Sì, perché nessuno più del brillante Philippe è distante dalle idee modeste e appiattenti di ciò che resta dei Radicali. Daverio è un anarcoide individualista, europeista sì, ma la cui bandiera non è certo quella delle banche, piuttosto quella dei popoli, delle regioni, addirittura delle più piccole patrie dell’Antico Continente. Philippe, che nell’aspetto ricorda il medico rinascimentale Paracelso, così come viene ritratto in un dipinto di Quentin Massys, come lui si sarebbe trovato a suo perfetto agio nella caotica Europa del primo Cinquecento, ma oggi deve accontentarsi di questa che è lontana anni luce dallo splendore del Rinascimento.

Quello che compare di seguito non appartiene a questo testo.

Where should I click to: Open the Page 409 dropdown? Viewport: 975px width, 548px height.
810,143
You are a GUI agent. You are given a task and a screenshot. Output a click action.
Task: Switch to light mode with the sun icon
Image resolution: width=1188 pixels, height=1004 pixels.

Daverio sarebbe stato il candidato ideale per qualsiasi altra forza politica che avesse avuto l’intelletto così sano da comprenderlo e portarlo a giocare da “solista” tra le proprie fila, ma naturalmente tutti troppo modesti e limitati per capire questo, hanno favorito il suo correre da “libero” proprio con ciò che meno rappresenta gli ideali di un mondo fatto d’arte, bellezza e cultura. Del resto Daverio, papillon compreso, corre con il Partito Democratico Europeo, abilmente nascosto in +Europa, dal quale emerge con l’astuzia di un sommergibile tascabile e con altrettanta pericolosità.

Perché ciò che lo rende temibile, per i giannizzeri della Bonino soprattutto, è la sua imprendibile mercurialità che da raffinato intellettuale, da storico e amante delle belle arti, lo rende più pericoloso di qualsiasi altra arma politica, in quanto laddove entra la Cultura, il tessuto politico è costretto ad assumere una posizione prona ad esso. Ecco, perché quasi tutti i movimenti mirano ad escluderla. La Cultura è un pericolo, e quindi anche Philippe Daverio, che venga eletto o no, anzi noi – in accordo con i suoi desiderata – gli auguriamo di non esserlo, continuando così imperterrito la propria, personale, guerra da corsa con siluri colorati e variopinti come una pala d’altare dei Fratelli van Eyck.